After the young Brazilian, J.C. de Menezes, was shot and killed at point-blank range by British plain clothes police in the London underground last month there was a widespread sense of revulsion and indignation at this most brutal manifestation of terrorism by state functionaries. It brought home how, in a country that calls itself democratic, the life of an individual could have so little value that it could be just snuffed out by the state, and then justified in the name of “fighting terrorism”.
Few, however, have drawn the parallel between what happened to de Menezes, and the experience undergone by Syed Geelani, a Delhi University lecturer recently acquitted by the Supreme Court on conspiracy charges in the Parliament attack case.
Geelani, a respected University lecturer, well-known to a wide circle of students and teachers as well as others, suddenly found his world turned upside down when he was picked up, jailed and tortured for being a co-conspirator in the Parliament attack case. In the hush-hush world of POTA cases, the public never got to know the exact charges and evidence against him. Instead, Geelani faced an ordeal by slander as choice bits of rumour and speculation about his alleged complicity were fed to the public by the police via an obliging media. All the time, death was staring him in the face. The POTA court went ahead and convicted and sentenced him to death.

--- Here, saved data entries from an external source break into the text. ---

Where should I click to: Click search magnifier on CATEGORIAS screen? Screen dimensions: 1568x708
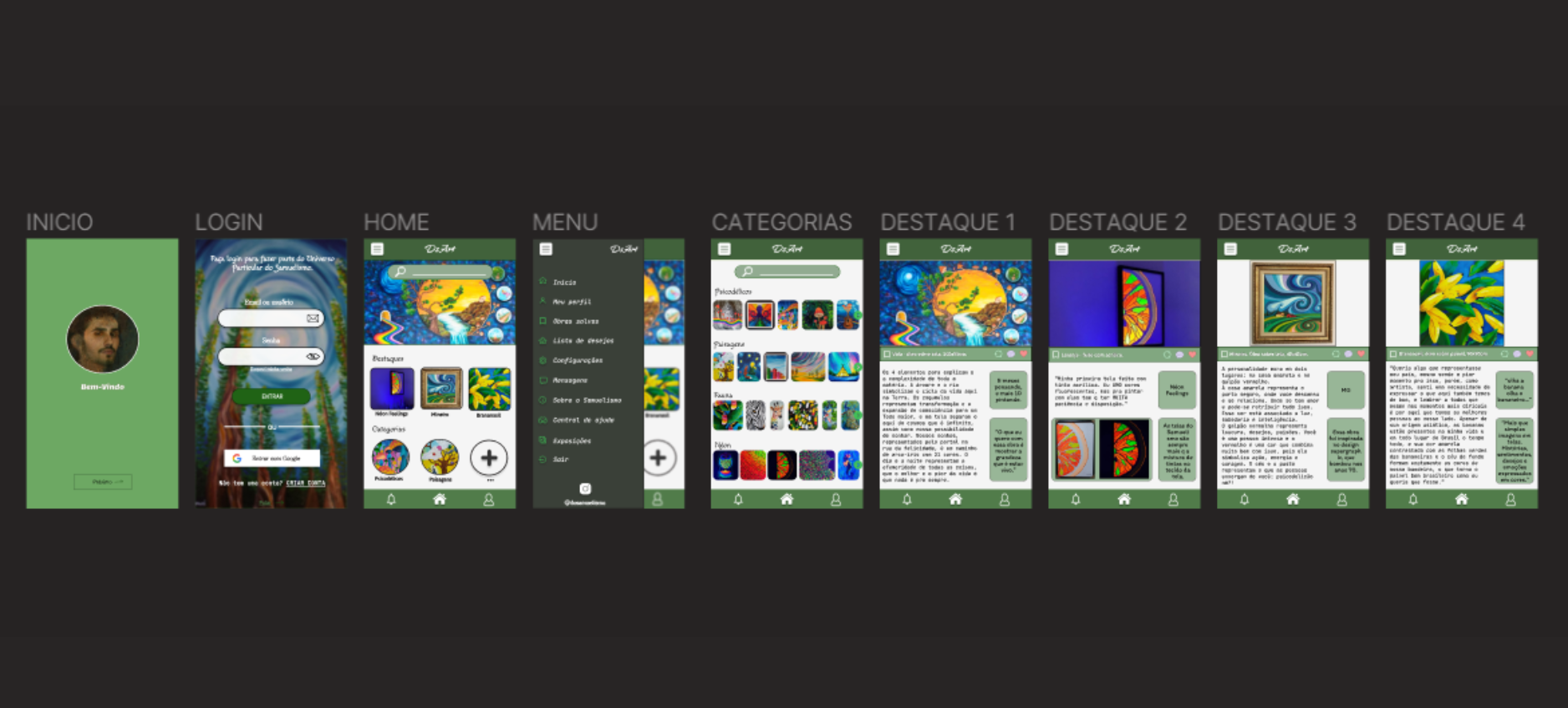pos(747,272)
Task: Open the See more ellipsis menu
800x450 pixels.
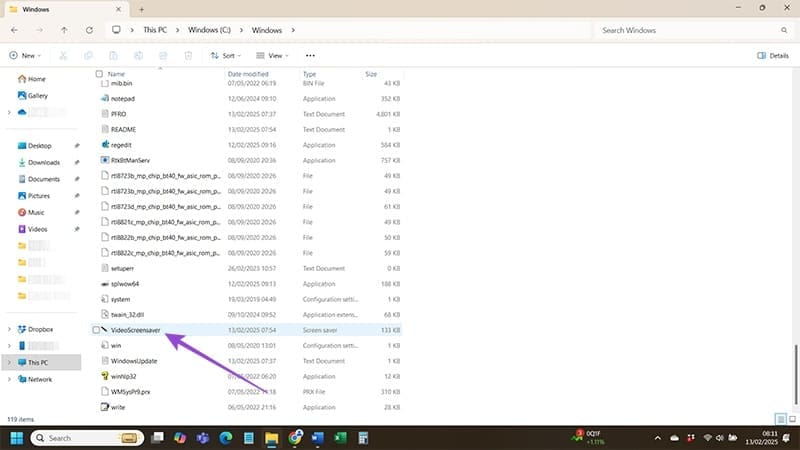Action: tap(310, 56)
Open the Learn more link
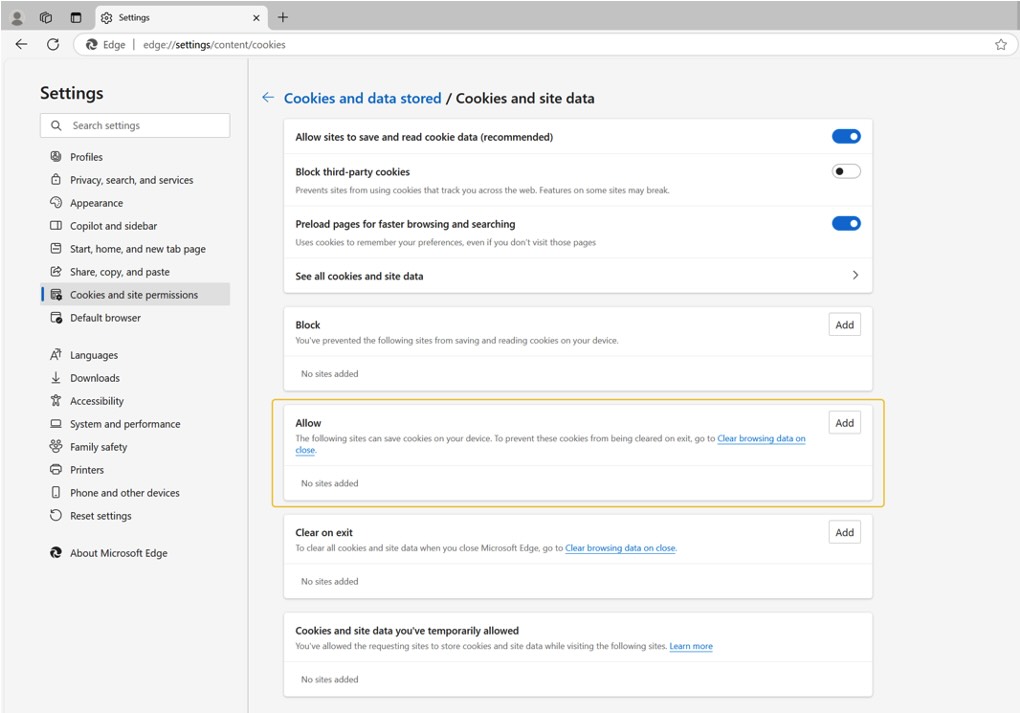Screen dimensions: 1020x713 [691, 647]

By the time the High Court and then the Supreme Court were forced to acquit him for lack of evidence (the High Court even said there was not a shred of evidence against him), six long years had passed. Although he was released from custody after the High Court verdict, the sword of Damocles continued to hand over him as he tried to resume his normal life, pending the Supreme Court’s verdict on the police’s appeal. As if that was not enough, he was shadowed, mysteriously shot and very nearly killed one evening while he went to meet his lawyer. The police has no answer as to who could have attacked him, despite is being a high-profile figure with undoubtedly a police tail attached to him. And then, as if to make sure that he could enjoy no peace of mind, the Supreme Court, while upholding his acquittal by the High Court, went on record saying that still the “needle of suspicion” pointed to him.

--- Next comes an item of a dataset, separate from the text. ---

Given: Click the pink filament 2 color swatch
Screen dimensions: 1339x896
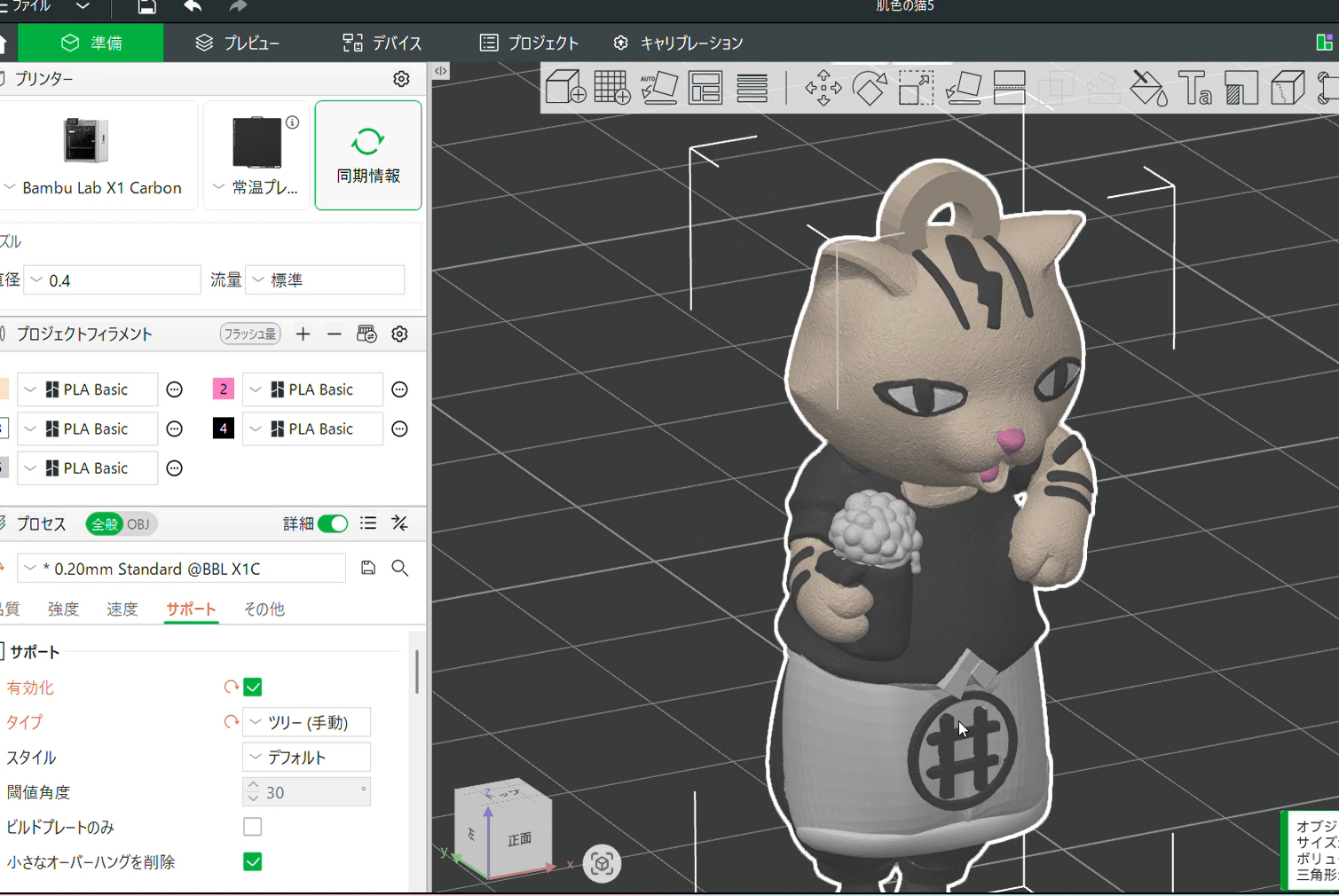Looking at the screenshot, I should 224,389.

For a person proclaimed innocent by two courts, Geelani underwent a prolonged ordeal to which no human being should be subjected. No state agency is answerable for what he and his family were put through. Everything is justified in the name of “fighting terrorism”, just as in the case of de Menezes. As Geelani himself has pointed out, he was targeted because he was a Kashmiri. Every day, Kashmiris like him, and various other individuals and groups of people across the country, are targeted for persecution, harassment and physical violence by the authorities, on no other grounds than “suspicion”, because they happen to belong to a certain community, a certain place, a certain social stratum. Through vague and unsubstantiated propaganda about “terrorism”, spread widely through the media, the public at large is being made to believe that such persecution is justified. All this is a mockery not only of democracy and human rights, but the concept of the equality of all citizens before the law.